Recently, China’s President Xi Jinping announced a shocking pledge for the country to achieve zero-carbon emissions by 2060
The president made the announcement during the United Nations conference promising to slash emissions and reach net-zero carbon by 2060. The pledge from the world’s biggest emitter of greenhouse gasses is a huge step in tackling the climate crisis and reducing emissions in line with the Paris Climate Agreement.
In addition, the president announced the establishment of a UN Global Geospatial Knowledge and Innovation Centre and an International Research Centre of Big Data for the Sustainable Development Goals (SDGs), to help advance the 2030 Agenda.
China’s greenhouse gas emissions are the largest of any country in the world both in production and consumption terms, and stem mainly from coal electricity generation and mining.
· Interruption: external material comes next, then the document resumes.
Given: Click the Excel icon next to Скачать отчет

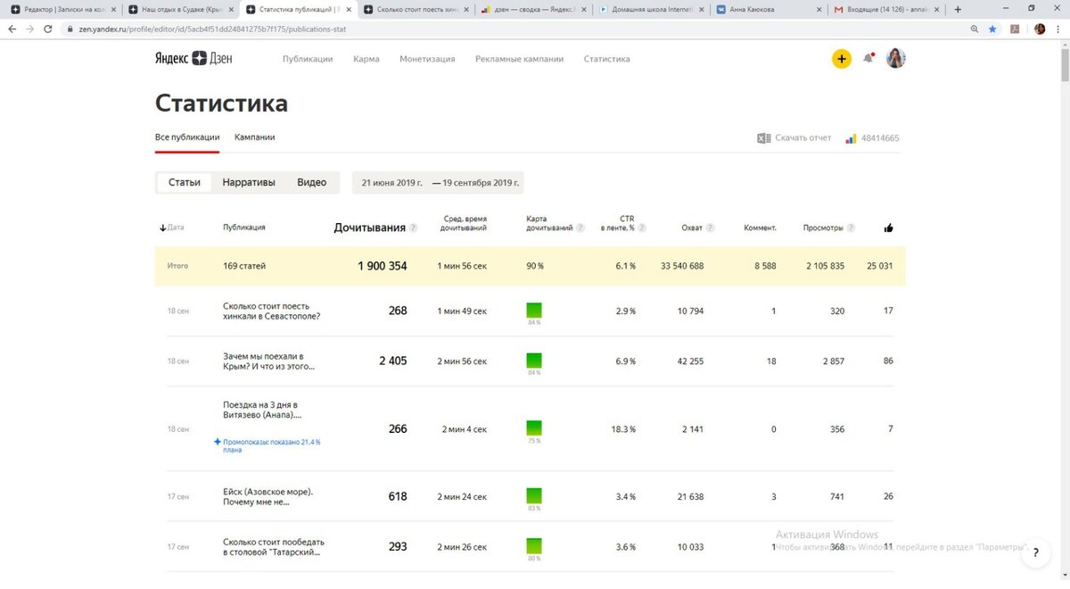Looking at the screenshot, I should click(763, 137).
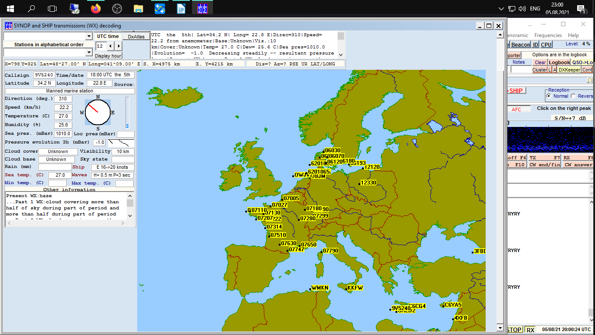
Task: Select Reverse reception radio button
Action: 573,96
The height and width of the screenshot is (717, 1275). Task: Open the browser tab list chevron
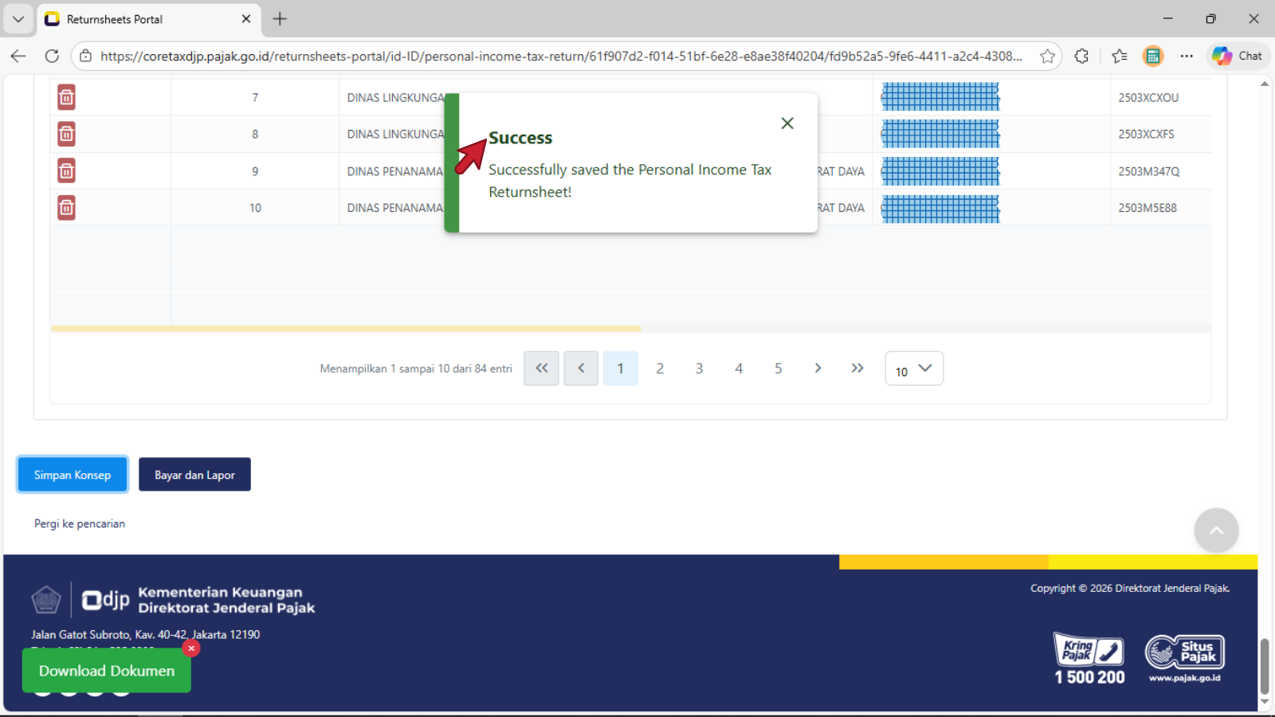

The country alone produces more than a quarter of the world’s annual carbon emissions.
Research has suggested that if China succeeds in meeting these targets, it would remove 0.2 to 0.3°C from global heating forecasts for 2100 down to around 2.4 to 2.5°C above pre-industrialised levels. This is still well above the 1.5˚C heating limit that was agreed at the Paris climate agreement, but it is a step in the right direction.
Ditching the coal for zero-carbon
China has not said yet how it plans to achieve zero-carbon emissions by 2060. But a research group at Tsinghua University presented a $15 trillion, 30-year road map that calls for a complete stop of the use of coal to produce energy by 2050 and dramatically increasing renewable energy supply and nuclear energy.
Coal presents both a huge challenge and an opportunity. Last year, around 58% of China’s total energy consumption and 66% of its electricity generation was supplied using coal.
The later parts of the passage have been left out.